The panel members were:

  • Ishkhan Chiftjian, who teaches at Hamburg University, Germany. He focussed on genocide, language and collective identity. He is the editor of two books, Voices from Germany and New Voices from Germany, both in German. The books include interviews with, and articles by, German scholars about the Armenian Genocide.
  • Rakel Dink, the widow of slain Turkish-Armenian journalist and activist Hrant Dink. She related her own experience growing up in a family of the Varto clan. Although never forgetting its Armenian Christian roots, the clan escaped persecution by assimilating into the surrounding Kurdish population.
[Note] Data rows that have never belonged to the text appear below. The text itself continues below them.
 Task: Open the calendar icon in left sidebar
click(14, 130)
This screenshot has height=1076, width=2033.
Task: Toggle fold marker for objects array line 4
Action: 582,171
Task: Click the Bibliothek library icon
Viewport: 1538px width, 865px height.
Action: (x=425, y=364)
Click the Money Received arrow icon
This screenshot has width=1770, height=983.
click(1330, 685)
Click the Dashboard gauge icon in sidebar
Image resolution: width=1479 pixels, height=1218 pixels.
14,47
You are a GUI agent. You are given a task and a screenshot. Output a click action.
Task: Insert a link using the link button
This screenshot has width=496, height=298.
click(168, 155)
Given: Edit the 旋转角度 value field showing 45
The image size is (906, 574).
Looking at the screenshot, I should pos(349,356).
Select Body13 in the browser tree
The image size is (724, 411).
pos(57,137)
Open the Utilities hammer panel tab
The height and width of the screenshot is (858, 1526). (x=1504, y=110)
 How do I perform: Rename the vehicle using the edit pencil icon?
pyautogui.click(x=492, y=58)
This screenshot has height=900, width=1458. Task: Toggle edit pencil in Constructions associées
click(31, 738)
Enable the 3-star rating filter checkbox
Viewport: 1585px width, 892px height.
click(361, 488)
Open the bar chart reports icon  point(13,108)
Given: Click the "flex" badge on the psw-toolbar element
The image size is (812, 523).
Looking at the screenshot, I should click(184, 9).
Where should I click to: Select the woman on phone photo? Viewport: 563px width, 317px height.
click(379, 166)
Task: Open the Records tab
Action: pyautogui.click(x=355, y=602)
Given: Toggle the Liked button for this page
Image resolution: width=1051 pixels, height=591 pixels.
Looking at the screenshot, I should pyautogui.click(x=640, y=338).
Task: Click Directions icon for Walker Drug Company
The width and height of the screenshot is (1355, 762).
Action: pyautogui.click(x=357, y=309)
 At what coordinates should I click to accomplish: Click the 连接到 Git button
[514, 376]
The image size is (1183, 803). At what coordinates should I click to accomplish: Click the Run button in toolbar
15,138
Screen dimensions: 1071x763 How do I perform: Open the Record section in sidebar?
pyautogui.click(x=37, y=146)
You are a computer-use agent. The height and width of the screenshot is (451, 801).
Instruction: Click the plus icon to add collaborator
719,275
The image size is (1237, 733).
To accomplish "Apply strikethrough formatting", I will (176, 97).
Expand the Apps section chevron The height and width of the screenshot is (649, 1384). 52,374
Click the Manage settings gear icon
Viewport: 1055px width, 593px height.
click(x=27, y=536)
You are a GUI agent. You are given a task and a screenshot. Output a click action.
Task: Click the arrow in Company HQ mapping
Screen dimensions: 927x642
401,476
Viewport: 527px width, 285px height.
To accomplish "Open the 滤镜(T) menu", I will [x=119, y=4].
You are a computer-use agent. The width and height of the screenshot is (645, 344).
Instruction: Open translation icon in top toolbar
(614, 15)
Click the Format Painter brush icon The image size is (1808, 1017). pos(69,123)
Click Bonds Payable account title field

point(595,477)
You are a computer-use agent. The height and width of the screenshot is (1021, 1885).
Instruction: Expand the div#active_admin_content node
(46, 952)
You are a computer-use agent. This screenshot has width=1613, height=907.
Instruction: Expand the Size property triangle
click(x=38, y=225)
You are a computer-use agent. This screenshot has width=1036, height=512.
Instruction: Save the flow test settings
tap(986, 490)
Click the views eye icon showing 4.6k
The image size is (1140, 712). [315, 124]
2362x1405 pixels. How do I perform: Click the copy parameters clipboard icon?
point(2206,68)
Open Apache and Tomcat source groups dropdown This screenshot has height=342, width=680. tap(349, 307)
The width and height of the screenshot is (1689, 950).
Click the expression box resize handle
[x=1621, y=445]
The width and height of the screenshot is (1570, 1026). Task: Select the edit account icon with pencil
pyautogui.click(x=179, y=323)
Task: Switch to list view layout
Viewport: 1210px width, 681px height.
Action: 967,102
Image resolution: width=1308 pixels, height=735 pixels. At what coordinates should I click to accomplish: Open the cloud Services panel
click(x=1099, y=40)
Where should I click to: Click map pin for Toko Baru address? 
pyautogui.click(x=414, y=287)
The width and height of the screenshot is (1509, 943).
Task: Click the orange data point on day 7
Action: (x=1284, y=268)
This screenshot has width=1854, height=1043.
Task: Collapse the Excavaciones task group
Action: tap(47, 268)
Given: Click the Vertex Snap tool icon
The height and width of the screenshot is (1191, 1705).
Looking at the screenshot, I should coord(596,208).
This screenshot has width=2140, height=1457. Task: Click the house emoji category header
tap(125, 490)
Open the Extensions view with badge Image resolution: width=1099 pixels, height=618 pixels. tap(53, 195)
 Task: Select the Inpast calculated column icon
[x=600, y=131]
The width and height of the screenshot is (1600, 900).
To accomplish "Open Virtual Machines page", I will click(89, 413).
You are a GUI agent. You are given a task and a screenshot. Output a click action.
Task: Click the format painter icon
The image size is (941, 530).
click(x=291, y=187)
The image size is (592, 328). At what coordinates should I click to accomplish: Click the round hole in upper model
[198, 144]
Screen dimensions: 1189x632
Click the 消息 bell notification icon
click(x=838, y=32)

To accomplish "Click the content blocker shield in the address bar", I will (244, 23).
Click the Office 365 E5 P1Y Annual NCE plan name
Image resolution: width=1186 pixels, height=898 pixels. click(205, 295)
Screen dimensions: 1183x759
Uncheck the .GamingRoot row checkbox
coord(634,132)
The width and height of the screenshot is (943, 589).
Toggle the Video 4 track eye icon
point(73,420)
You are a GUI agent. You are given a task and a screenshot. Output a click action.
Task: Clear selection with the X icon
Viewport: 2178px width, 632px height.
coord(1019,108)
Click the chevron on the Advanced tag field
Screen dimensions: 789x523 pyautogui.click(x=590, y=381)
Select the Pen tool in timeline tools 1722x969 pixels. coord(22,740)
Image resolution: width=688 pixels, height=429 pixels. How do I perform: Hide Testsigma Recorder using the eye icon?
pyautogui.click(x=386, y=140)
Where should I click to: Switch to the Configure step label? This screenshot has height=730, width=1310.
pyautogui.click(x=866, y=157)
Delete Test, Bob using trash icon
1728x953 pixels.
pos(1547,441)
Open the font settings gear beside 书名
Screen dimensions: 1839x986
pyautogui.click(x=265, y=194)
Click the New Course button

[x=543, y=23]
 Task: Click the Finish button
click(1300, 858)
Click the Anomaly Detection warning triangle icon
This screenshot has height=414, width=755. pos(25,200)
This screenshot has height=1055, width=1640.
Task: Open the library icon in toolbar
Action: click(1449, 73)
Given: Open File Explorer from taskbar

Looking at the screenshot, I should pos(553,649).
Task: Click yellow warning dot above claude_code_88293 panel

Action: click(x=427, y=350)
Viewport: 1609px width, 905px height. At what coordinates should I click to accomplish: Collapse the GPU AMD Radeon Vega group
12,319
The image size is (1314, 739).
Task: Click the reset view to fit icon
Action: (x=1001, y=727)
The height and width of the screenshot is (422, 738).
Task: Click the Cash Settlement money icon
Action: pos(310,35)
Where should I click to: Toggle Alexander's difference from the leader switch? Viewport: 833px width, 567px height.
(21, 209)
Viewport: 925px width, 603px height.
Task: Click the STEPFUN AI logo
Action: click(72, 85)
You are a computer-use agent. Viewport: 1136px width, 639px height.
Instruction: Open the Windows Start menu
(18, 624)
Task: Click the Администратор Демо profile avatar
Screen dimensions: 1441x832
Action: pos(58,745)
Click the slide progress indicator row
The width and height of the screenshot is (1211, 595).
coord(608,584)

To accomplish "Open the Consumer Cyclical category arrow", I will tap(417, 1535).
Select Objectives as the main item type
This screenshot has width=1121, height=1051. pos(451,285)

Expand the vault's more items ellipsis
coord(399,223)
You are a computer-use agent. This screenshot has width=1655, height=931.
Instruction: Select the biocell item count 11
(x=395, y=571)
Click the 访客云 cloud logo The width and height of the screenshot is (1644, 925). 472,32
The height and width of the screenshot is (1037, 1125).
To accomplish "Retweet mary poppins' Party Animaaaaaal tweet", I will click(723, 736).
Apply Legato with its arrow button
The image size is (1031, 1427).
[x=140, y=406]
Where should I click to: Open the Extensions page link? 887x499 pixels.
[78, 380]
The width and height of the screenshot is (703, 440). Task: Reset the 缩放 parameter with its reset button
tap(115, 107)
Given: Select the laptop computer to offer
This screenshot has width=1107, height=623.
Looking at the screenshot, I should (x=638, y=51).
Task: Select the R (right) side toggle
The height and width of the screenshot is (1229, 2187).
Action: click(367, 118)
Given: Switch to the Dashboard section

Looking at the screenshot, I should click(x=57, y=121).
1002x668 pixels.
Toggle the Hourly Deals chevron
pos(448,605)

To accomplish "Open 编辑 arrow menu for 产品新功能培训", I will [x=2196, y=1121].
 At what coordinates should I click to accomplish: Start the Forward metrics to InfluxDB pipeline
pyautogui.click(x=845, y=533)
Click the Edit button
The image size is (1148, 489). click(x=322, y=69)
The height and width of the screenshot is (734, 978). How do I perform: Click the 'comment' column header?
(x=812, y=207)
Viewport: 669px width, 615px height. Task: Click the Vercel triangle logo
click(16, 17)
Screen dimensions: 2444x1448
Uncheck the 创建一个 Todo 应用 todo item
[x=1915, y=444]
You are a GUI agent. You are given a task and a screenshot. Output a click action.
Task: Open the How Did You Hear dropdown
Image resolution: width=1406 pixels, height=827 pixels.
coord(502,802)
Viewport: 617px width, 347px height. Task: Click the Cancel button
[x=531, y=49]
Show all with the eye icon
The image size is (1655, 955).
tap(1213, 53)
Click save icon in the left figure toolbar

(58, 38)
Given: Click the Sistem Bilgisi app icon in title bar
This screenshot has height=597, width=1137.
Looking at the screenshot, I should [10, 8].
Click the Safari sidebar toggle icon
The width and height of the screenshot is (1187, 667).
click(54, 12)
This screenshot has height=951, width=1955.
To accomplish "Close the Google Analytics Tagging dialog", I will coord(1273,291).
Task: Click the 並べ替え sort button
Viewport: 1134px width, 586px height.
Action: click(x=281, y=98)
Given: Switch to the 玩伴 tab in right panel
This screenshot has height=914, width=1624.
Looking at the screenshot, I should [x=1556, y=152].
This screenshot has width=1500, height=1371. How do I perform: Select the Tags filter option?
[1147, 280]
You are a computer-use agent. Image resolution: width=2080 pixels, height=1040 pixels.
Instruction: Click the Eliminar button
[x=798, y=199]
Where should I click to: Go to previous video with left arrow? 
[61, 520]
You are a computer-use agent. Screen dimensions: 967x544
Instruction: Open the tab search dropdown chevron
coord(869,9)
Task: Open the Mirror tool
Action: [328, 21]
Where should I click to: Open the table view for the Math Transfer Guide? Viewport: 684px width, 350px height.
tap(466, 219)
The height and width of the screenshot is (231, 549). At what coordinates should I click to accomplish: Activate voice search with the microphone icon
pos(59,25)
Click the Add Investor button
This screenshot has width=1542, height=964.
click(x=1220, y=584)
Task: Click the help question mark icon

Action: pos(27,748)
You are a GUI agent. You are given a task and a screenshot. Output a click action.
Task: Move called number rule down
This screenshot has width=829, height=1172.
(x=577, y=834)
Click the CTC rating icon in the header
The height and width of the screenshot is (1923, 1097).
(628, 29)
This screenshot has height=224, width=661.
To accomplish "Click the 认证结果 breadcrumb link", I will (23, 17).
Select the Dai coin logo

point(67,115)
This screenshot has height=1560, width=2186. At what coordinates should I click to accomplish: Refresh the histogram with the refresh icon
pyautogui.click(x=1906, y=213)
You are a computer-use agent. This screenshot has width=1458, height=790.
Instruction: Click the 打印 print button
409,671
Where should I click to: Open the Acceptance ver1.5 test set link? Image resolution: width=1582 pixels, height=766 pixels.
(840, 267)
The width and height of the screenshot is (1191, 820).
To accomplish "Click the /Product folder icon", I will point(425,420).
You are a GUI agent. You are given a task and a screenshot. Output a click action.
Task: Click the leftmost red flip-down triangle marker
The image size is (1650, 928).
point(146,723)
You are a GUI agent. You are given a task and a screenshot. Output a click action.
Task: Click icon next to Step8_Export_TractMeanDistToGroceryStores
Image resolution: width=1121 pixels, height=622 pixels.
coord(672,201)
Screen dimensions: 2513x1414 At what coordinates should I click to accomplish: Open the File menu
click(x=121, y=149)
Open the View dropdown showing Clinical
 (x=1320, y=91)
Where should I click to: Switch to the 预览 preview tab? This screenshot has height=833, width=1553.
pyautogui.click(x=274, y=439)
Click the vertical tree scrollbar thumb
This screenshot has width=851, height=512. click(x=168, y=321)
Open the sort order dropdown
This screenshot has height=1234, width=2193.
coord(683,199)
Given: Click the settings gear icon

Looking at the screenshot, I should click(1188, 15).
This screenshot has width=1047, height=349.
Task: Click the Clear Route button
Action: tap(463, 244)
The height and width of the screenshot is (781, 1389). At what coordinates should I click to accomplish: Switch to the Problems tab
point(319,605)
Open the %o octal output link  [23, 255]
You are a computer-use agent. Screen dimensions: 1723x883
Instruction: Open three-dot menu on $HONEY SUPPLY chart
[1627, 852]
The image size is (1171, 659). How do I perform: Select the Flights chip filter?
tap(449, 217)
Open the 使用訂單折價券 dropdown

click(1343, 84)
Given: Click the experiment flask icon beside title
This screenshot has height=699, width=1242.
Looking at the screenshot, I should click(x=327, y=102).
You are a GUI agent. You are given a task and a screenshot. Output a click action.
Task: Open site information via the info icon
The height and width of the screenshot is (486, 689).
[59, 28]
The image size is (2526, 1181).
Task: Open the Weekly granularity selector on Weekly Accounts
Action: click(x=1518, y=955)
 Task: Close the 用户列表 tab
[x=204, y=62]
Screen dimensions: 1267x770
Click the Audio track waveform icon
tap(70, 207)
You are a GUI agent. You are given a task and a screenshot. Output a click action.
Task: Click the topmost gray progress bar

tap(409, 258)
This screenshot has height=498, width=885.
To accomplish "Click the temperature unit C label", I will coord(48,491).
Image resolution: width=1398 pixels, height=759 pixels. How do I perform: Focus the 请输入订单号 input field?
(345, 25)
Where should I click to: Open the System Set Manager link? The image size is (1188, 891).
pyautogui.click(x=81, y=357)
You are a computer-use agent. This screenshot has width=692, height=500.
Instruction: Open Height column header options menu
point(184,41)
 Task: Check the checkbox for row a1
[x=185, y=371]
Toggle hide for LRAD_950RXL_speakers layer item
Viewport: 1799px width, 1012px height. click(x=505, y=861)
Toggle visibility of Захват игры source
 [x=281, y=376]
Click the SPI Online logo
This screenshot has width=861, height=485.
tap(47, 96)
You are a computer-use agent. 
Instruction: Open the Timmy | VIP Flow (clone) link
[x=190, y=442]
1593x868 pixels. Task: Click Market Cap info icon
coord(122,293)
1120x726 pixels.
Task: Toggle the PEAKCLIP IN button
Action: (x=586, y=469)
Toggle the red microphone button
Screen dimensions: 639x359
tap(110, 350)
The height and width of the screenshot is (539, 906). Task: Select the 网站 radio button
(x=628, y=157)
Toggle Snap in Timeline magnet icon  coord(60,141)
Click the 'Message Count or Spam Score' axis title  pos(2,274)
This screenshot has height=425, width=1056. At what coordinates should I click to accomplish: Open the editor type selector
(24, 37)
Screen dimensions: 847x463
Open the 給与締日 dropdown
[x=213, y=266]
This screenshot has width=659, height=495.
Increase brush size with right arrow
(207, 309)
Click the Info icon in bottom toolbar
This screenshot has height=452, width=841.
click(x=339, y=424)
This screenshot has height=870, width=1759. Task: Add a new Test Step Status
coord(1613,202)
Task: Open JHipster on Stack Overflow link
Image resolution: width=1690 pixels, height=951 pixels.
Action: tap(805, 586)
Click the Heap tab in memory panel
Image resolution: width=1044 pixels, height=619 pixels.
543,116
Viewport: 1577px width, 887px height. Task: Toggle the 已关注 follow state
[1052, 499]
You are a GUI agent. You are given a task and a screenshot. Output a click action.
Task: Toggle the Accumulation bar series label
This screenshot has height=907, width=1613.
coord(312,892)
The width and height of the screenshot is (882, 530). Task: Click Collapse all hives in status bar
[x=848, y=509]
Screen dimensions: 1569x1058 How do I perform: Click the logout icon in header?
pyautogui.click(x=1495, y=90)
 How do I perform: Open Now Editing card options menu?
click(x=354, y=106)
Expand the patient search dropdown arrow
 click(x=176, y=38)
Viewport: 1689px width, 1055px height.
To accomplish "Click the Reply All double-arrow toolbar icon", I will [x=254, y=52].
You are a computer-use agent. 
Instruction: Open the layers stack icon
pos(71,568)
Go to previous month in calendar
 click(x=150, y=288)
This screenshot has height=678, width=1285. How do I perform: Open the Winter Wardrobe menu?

  • Elyse Semerdjian, Associate Professor of Islamic World/Middle Eastern History at Whitman College. She expanded on the findings of her acclaimed book, Off the Straight Path: Illicit Sex, Law, and Community in Ottoman Aleppo. She explored the connections between ethno-religious identity, persecution, and changing borders as they relate to the collective memory of the Armenian Genocide in Turkey and Syria.
  • Marc Sinan, was born in Germany to a Turkish-Armenian mother and a German father. He related his personal and musical journey to the fate of his grandmother, Ani, who was “Islamicized” during the Armenian Genocide. Appearing on international concert stages since his youth, Sinan is a much-admired guitarist and composer. Tellingly, much of his work explores musical traditions of peoples (Armenians, Kurds and Turks) who have inhabited the space of what is today eastern Turkey.
  • Ani Tchaghlasian, who served as the moderator, is a member of the Center’s Advisory Board.

Following the above program that also included a lively Q&A, Professor Stephen Rice, Dean of the Salemeno School of Humanities and Global Studies, on behalf of the Board of Trustees, the President, faculty, staff and students of Ramapo College presented Ms. Dink with a “Commendation for Rakel and Hrant Dink (posthumous) for Outstanding Devotion to Human rights and Social Justice.” This presentation capped what was a very moving and highly informative evening.